* **WRITTEN PROBLEM**
Copy out every line of the listing below without changing a word, symbol, or number, and keep the lines in their original order.

* **RECORD EXCERPTS**
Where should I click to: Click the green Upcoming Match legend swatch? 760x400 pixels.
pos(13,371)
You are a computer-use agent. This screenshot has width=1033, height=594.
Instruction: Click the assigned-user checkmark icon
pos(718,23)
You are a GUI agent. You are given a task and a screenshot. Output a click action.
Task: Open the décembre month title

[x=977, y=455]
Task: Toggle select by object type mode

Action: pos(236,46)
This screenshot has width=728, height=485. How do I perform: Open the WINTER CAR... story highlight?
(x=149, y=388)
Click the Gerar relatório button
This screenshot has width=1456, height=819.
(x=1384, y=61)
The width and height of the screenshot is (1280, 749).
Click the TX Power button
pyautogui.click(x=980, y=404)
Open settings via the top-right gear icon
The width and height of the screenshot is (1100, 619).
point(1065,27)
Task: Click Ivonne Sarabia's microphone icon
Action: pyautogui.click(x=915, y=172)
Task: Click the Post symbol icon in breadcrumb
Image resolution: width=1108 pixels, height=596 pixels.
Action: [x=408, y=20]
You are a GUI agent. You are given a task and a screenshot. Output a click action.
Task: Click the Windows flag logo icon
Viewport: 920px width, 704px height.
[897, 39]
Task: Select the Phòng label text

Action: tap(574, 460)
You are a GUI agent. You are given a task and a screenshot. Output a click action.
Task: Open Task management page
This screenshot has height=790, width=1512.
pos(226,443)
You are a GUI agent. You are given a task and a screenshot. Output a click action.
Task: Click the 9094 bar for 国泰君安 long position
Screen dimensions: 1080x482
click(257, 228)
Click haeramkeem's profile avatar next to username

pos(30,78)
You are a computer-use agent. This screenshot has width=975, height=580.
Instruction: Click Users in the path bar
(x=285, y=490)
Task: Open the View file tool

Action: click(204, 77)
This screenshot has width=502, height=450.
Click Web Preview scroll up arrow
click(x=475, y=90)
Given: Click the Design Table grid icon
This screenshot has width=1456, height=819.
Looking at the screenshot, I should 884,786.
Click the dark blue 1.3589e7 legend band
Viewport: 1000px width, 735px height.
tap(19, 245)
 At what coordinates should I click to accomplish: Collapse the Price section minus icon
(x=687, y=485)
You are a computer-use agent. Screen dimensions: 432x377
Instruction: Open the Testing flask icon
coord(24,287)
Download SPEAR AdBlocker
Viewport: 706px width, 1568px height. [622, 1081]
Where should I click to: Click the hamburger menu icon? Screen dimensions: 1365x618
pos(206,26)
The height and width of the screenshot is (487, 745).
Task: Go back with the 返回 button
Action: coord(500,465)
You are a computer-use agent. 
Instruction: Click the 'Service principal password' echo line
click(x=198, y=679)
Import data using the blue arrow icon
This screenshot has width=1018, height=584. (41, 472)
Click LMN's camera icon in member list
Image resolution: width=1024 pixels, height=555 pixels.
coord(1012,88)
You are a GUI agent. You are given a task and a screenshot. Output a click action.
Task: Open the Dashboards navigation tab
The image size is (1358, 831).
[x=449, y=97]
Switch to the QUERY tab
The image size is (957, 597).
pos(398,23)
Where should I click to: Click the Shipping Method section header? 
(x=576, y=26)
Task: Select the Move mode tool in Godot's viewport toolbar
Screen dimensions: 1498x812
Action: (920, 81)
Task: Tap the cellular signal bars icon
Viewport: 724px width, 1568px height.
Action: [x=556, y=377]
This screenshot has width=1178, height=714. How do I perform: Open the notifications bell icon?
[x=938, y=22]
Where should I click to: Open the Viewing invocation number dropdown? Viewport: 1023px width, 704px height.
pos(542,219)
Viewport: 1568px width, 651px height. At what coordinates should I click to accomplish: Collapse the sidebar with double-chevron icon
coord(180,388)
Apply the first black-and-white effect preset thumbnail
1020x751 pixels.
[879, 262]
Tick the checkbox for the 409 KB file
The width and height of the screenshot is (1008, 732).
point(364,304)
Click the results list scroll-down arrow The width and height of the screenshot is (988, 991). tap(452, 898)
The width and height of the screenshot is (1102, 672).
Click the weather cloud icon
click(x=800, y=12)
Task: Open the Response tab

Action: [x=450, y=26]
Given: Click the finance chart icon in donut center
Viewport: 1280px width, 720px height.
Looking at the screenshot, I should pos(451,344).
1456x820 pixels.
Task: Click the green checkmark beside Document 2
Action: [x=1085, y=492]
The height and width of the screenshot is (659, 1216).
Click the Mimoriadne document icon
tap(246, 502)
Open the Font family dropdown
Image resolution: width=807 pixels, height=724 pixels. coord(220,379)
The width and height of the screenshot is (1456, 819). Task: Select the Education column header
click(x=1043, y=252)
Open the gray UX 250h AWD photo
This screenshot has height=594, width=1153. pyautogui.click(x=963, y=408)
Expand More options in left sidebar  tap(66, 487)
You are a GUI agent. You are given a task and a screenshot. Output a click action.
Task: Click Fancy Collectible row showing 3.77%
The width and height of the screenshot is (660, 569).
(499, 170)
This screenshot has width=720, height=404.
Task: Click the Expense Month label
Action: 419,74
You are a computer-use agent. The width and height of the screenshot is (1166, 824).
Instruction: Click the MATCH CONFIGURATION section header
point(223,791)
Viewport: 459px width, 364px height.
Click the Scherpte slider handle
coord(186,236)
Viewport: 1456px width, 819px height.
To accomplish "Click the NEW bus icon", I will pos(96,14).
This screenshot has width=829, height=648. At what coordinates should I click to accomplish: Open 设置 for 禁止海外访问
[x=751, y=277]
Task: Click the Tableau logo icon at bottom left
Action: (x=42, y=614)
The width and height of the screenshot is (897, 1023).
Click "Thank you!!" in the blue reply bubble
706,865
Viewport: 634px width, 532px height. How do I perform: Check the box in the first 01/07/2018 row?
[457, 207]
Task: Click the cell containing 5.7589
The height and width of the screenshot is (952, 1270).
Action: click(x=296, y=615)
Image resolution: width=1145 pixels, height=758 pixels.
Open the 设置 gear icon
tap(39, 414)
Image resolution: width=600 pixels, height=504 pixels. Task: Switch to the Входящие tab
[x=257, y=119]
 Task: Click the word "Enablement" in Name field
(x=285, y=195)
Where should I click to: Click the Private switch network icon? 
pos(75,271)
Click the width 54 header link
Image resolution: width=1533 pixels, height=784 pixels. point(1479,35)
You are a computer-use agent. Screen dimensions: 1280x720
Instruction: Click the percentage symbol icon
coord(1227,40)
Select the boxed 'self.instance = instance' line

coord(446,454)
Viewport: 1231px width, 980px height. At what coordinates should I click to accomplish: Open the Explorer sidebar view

* **CORRECT RESPONSE**
Where should I click to: Click the green Upcoming Match legend swatch? 760x400 pixels.
pos(13,371)
You are a computer-use agent. This screenshot has width=1033, height=594.
Instruction: Click the assigned-user checkmark icon
pos(718,23)
You are a GUI agent. You are given a task and a screenshot. Output a click action.
Task: Open the décembre month title

[x=977, y=455]
Task: Toggle select by object type mode

Action: pos(236,46)
This screenshot has width=728, height=485. How do I perform: Open the WINTER CAR... story highlight?
(x=149, y=388)
Click the Gerar relatório button
This screenshot has width=1456, height=819.
(x=1384, y=61)
The width and height of the screenshot is (1280, 749).
Click the TX Power button
pyautogui.click(x=980, y=404)
Open settings via the top-right gear icon
The width and height of the screenshot is (1100, 619).
point(1065,27)
Task: Click Ivonne Sarabia's microphone icon
Action: pyautogui.click(x=915, y=172)
Task: Click the Post symbol icon in breadcrumb
Image resolution: width=1108 pixels, height=596 pixels.
Action: [x=408, y=20]
You are a GUI agent. You are given a task and a screenshot. Output a click action.
Task: Click the Windows flag logo icon
Viewport: 920px width, 704px height.
[897, 39]
Task: Select the Phòng label text

Action: tap(574, 460)
You are a GUI agent. You are given a task and a screenshot. Output a click action.
Task: Open Task management page
This screenshot has height=790, width=1512.
pos(226,443)
You are a GUI agent. You are given a task and a screenshot. Output a click action.
Task: Click the 9094 bar for 国泰君安 long position
Screen dimensions: 1080x482
click(257, 228)
Click haeramkeem's profile avatar next to username

pos(30,78)
You are a computer-use agent. This screenshot has width=975, height=580.
Instruction: Click Users in the path bar
(x=285, y=490)
Task: Open the View file tool

Action: click(204, 77)
This screenshot has width=502, height=450.
Click Web Preview scroll up arrow
click(x=475, y=90)
Given: Click the Design Table grid icon
This screenshot has width=1456, height=819.
Looking at the screenshot, I should 884,786.
Click the dark blue 1.3589e7 legend band
Viewport: 1000px width, 735px height.
tap(19, 245)
 At what coordinates should I click to accomplish: Collapse the Price section minus icon
(x=687, y=485)
You are a computer-use agent. Screen dimensions: 432x377
Instruction: Open the Testing flask icon
coord(24,287)
Download SPEAR AdBlocker
Viewport: 706px width, 1568px height. [622, 1081]
Where should I click to: Click the hamburger menu icon? Screen dimensions: 1365x618
pos(206,26)
The height and width of the screenshot is (487, 745).
Task: Go back with the 返回 button
Action: coord(500,465)
You are a computer-use agent. 
Instruction: Click the 'Service principal password' echo line
click(x=198, y=679)
Import data using the blue arrow icon
This screenshot has width=1018, height=584. (41, 472)
Click LMN's camera icon in member list
Image resolution: width=1024 pixels, height=555 pixels.
coord(1012,88)
You are a GUI agent. You are given a task and a screenshot. Output a click action.
Task: Open the Dashboards navigation tab
The image size is (1358, 831).
[x=449, y=97]
Switch to the QUERY tab
The image size is (957, 597).
pos(398,23)
Where should I click to: Click the Shipping Method section header? 
(x=576, y=26)
Task: Select the Move mode tool in Godot's viewport toolbar
Screen dimensions: 1498x812
Action: (920, 81)
Task: Tap the cellular signal bars icon
Viewport: 724px width, 1568px height.
Action: [x=556, y=377]
This screenshot has width=1178, height=714. How do I perform: Open the notifications bell icon?
[x=938, y=22]
Where should I click to: Open the Viewing invocation number dropdown? Viewport: 1023px width, 704px height.
pos(542,219)
Viewport: 1568px width, 651px height. At what coordinates should I click to accomplish: Collapse the sidebar with double-chevron icon
coord(180,388)
Apply the first black-and-white effect preset thumbnail
1020x751 pixels.
[879, 262]
Tick the checkbox for the 409 KB file
The width and height of the screenshot is (1008, 732).
point(364,304)
Click the results list scroll-down arrow The width and height of the screenshot is (988, 991). tap(452, 898)
The width and height of the screenshot is (1102, 672).
Click the weather cloud icon
click(x=800, y=12)
Task: Open the Response tab

Action: [x=450, y=26]
Given: Click the finance chart icon in donut center
Viewport: 1280px width, 720px height.
Looking at the screenshot, I should pos(451,344).
1456x820 pixels.
Task: Click the green checkmark beside Document 2
Action: [x=1085, y=492]
The height and width of the screenshot is (659, 1216).
Click the Mimoriadne document icon
tap(246, 502)
Open the Font family dropdown
Image resolution: width=807 pixels, height=724 pixels. coord(220,379)
The width and height of the screenshot is (1456, 819). Task: Select the Education column header
click(x=1043, y=252)
Open the gray UX 250h AWD photo
This screenshot has height=594, width=1153. pyautogui.click(x=963, y=408)
Expand More options in left sidebar  tap(66, 487)
You are a GUI agent. You are given a task and a screenshot. Output a click action.
Task: Click Fancy Collectible row showing 3.77%
The width and height of the screenshot is (660, 569).
(499, 170)
This screenshot has width=720, height=404.
Task: Click the Expense Month label
Action: 419,74
You are a computer-use agent. The width and height of the screenshot is (1166, 824).
Instruction: Click the MATCH CONFIGURATION section header
point(223,791)
Viewport: 459px width, 364px height.
Click the Scherpte slider handle
coord(186,236)
Viewport: 1456px width, 819px height.
To accomplish "Click the NEW bus icon", I will pos(96,14).
This screenshot has width=829, height=648. At what coordinates should I click to accomplish: Open 设置 for 禁止海外访问
[x=751, y=277]
Task: Click the Tableau logo icon at bottom left
Action: (x=42, y=614)
The width and height of the screenshot is (897, 1023).
Click "Thank you!!" in the blue reply bubble
706,865
Viewport: 634px width, 532px height. How do I perform: Check the box in the first 01/07/2018 row?
[457, 207]
Task: Click the cell containing 5.7589
The height and width of the screenshot is (952, 1270).
Action: click(x=296, y=615)
Image resolution: width=1145 pixels, height=758 pixels.
Open the 设置 gear icon
tap(39, 414)
Image resolution: width=600 pixels, height=504 pixels. Task: Switch to the Входящие tab
[x=257, y=119]
 Task: Click the word "Enablement" in Name field
(x=285, y=195)
Where should I click to: Click the Private switch network icon? 
pos(75,271)
Click the width 54 header link
Image resolution: width=1533 pixels, height=784 pixels. point(1479,35)
You are a computer-use agent. Screen dimensions: 1280x720
Instruction: Click the percentage symbol icon
coord(1227,40)
Select the boxed 'self.instance = instance' line

coord(446,454)
Viewport: 1231px width, 980px height. At what coordinates should I click to accomplish: Open the Explorer sidebar view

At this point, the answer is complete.